One of the protagonists in that sad story is Activision Blizzard, the world's largest gaming conglomerate. Activision Blizzard was formed in 2008 from a mega-merger between California-based Activision and Vivendi Games, the French holding company that owned Blizzard Entertainment. It is a company that distributes games across all platforms (e.g. call of duty, Candy Crush, Overwatch), the company has a habit of laying off large numbers of employees even after reporting high profits in 2011, 2012, 2017, 2019, and 2021. In early 2024, the company sold itself to Microsoft, but an already skeptical Federal Trade Commission noted that this appeared to backtrack on the companies' promise to keep their businesses relatively independent. However, Microsoft closed its game studios in May and further cut associated jobs, including at unionized ZeniMax.

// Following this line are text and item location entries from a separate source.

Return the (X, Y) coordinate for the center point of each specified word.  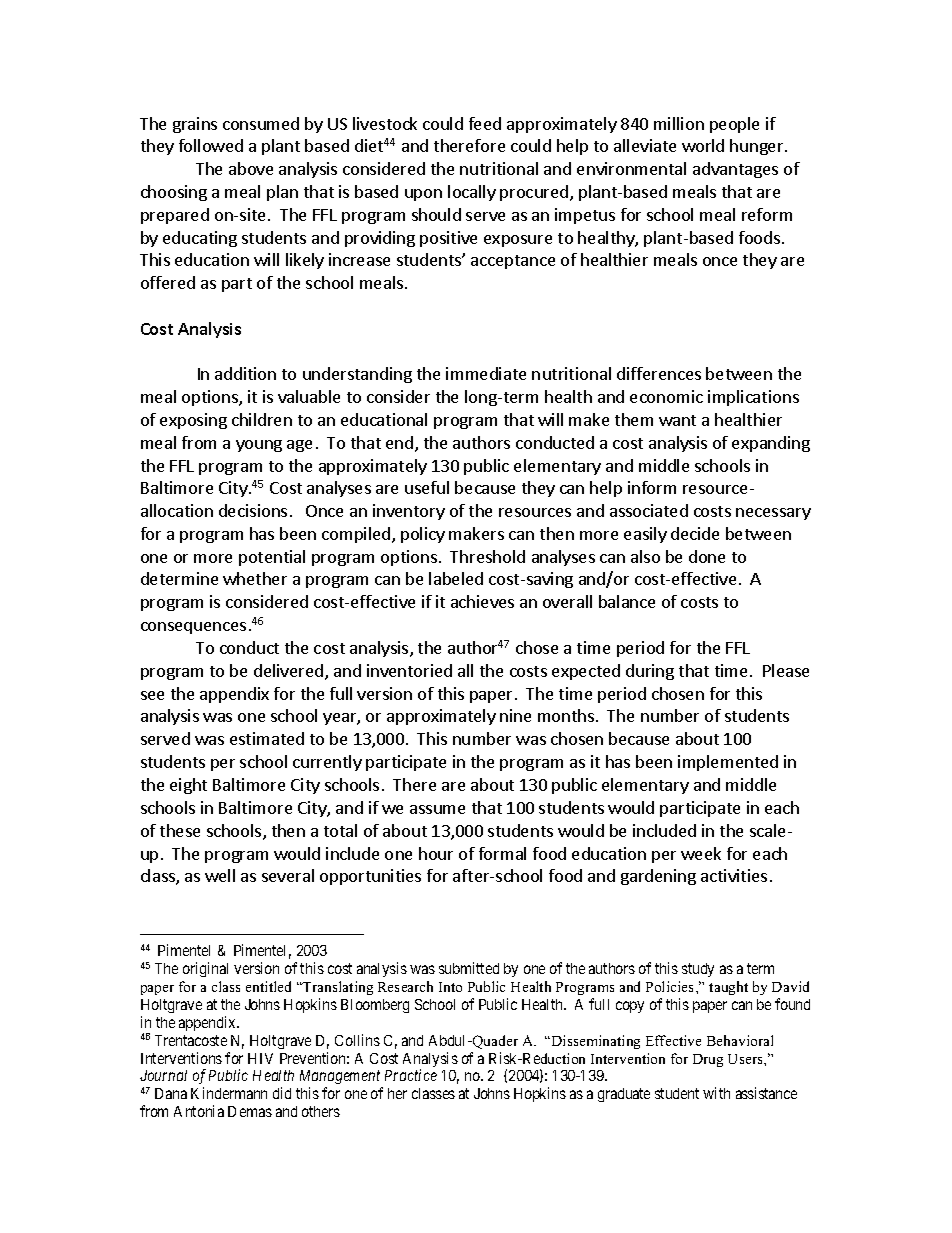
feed (485, 123)
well (220, 875)
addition (245, 373)
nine (515, 715)
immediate (486, 373)
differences (659, 373)
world (703, 145)
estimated (267, 738)
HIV (260, 1058)
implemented (728, 763)
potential (272, 558)
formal (502, 853)
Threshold (487, 556)
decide (695, 533)
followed (211, 145)
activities (734, 875)
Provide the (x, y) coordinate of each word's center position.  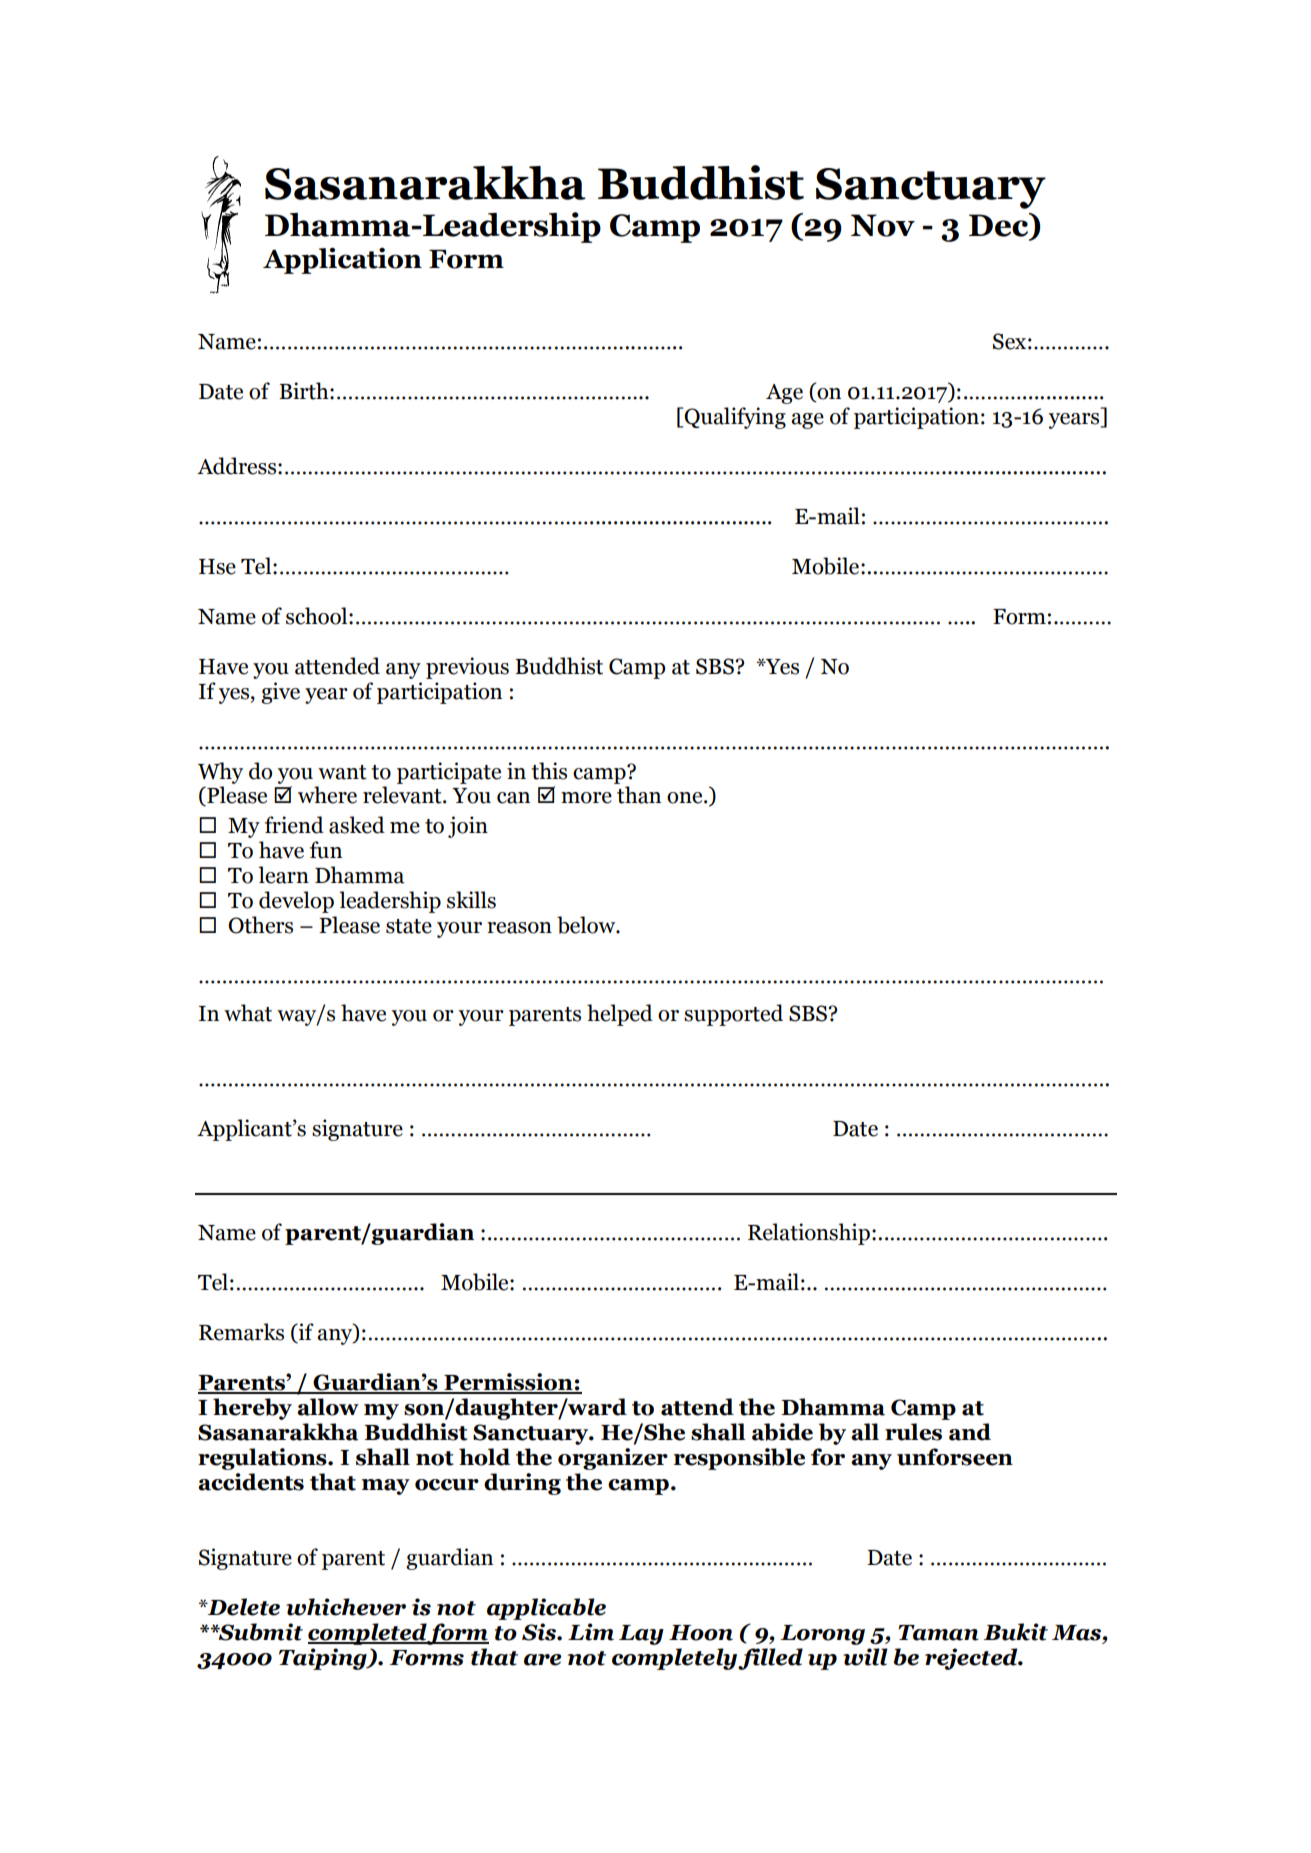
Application (342, 261)
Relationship (809, 1234)
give (280, 693)
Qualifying (735, 418)
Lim (591, 1632)
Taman (938, 1633)
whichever (346, 1607)
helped (620, 1015)
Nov (883, 225)
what (248, 1013)
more (586, 798)
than (639, 795)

Incidentally, Microsoft has also invested heavily in ChatGPT's creator, OpenAI. Activision, too, had begun integrating products like ChatGPT and the controversial image generation tool Midjourney into its game development workflow as it was in the process of acquiring Microsoft. As tech commentator Brian Merchant reports, such AI tools are already being used by Activision and other studios as a way to reduce the need for human labor in creative processes such as visual art.

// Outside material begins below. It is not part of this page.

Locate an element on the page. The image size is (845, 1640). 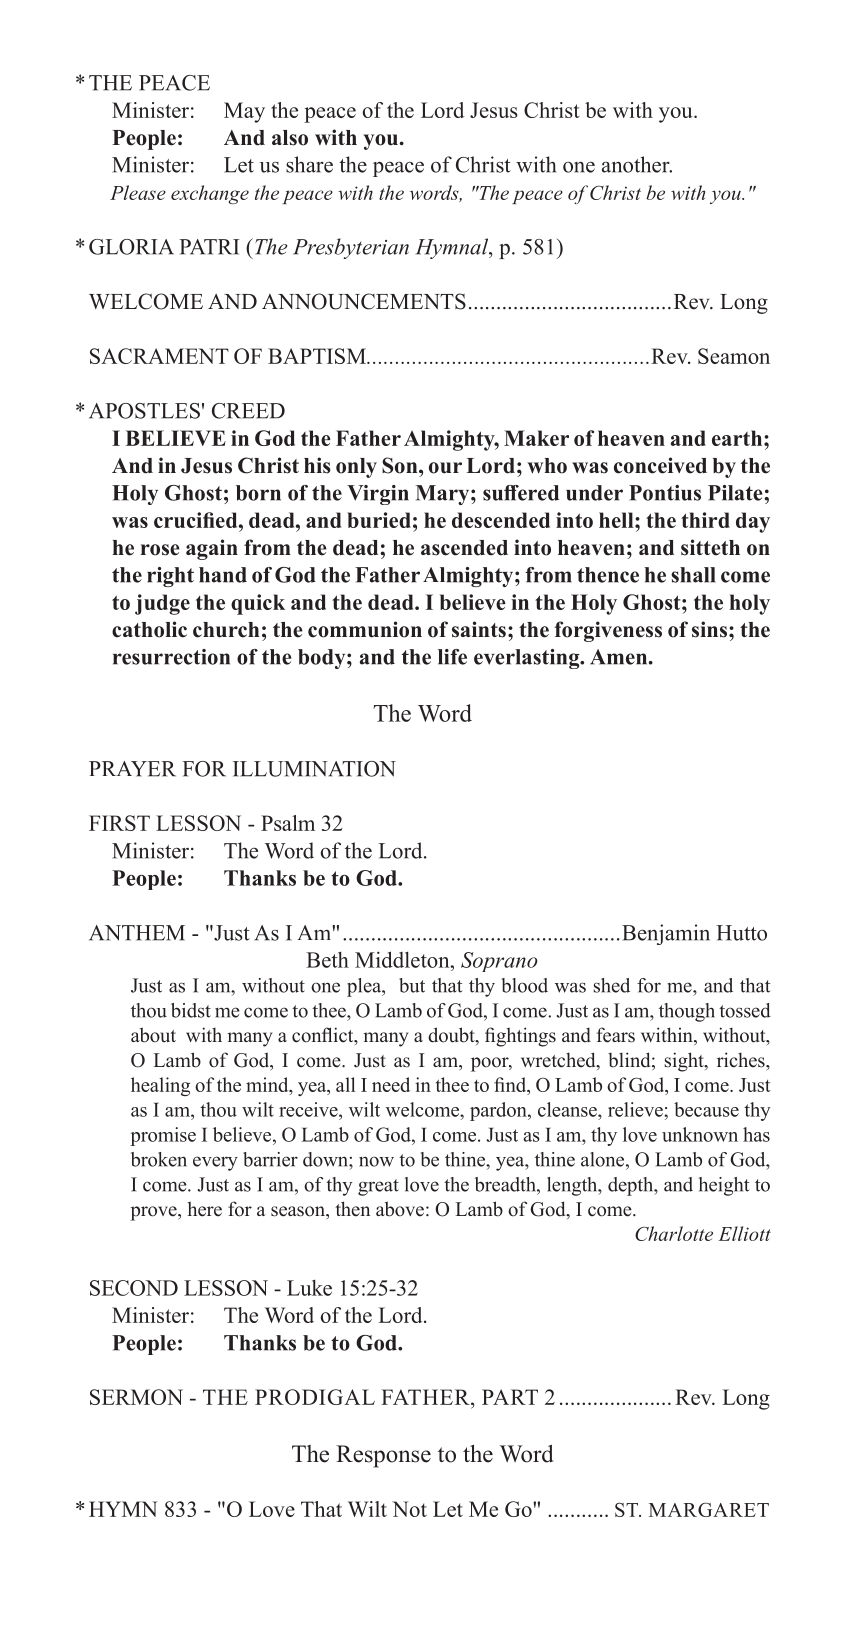
right is located at coordinates (170, 577).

Why stick with humans over AI in the game creation process? Because unlike pre-trained bots, real people can create, edit, tweak, and spontaneously shift gears no matter how amazing these apps are. Can notAI text, image, video and audio generators cannot yet perform the kind of fine-tuning of their output that humans can easily do, and while they may have lots of training, they have no quality control. experience This is necessary to assess whether the desired prompt or idea is valid in the first place.
AI apps are generally unreliable and prone to hallucinations, hacks, bugs, errors in recognizing or generating certain qualities, such as text in an image or hands that look like real hands, etc. A gaming workspace that removes the many tech gurus and artists with the experience to forestall such glitches is not going to be more productive, or better at creating blockbuster games.
And it's not just this: If you're watching the Olympics on Peacock, you'll be hearing recaps by an artificial voice modeled after veteran announcer Al Michaels. Voice acting has been at the forefront of AI anxiety in nearly every medium: audiobooks, radio, music, etc. So it's no wonder there's anxiety about voice actors in games. Don't forget, these people Many They have an indomitable spirit. The most recent strike, which began in 2016, lasted almost a year over issues related to pay, hiring transparency and safety measures. With the current existential issues, SAG-AFTRA actors Really Claiming what they want.
To be sure, these jobs are miserable and exploitative. had Let it be so. Humans love making video games for human reasons: we love creating, we love imagining and bringing ideas to life, we love working with other people, we love building relationships with players and fans, we love the space where we can apply our imagination in different ways. That's why unions aren't just fighting against AI, but for better jobs, and part of their efforts is even to make it so that bosses can't just fire employees at will and then immediately fill the role with someone else.
The games you have enjoyed in your life involve a lot of people who came up with great ideas and worked hard to execute them for your benefit. They deserve your support. They should not be cut off or locked out of their creative sphere because of management greed. The gaming world would be better off with unions and negotiators on strike, because you would miss them dearly when they had to leave to strike. good.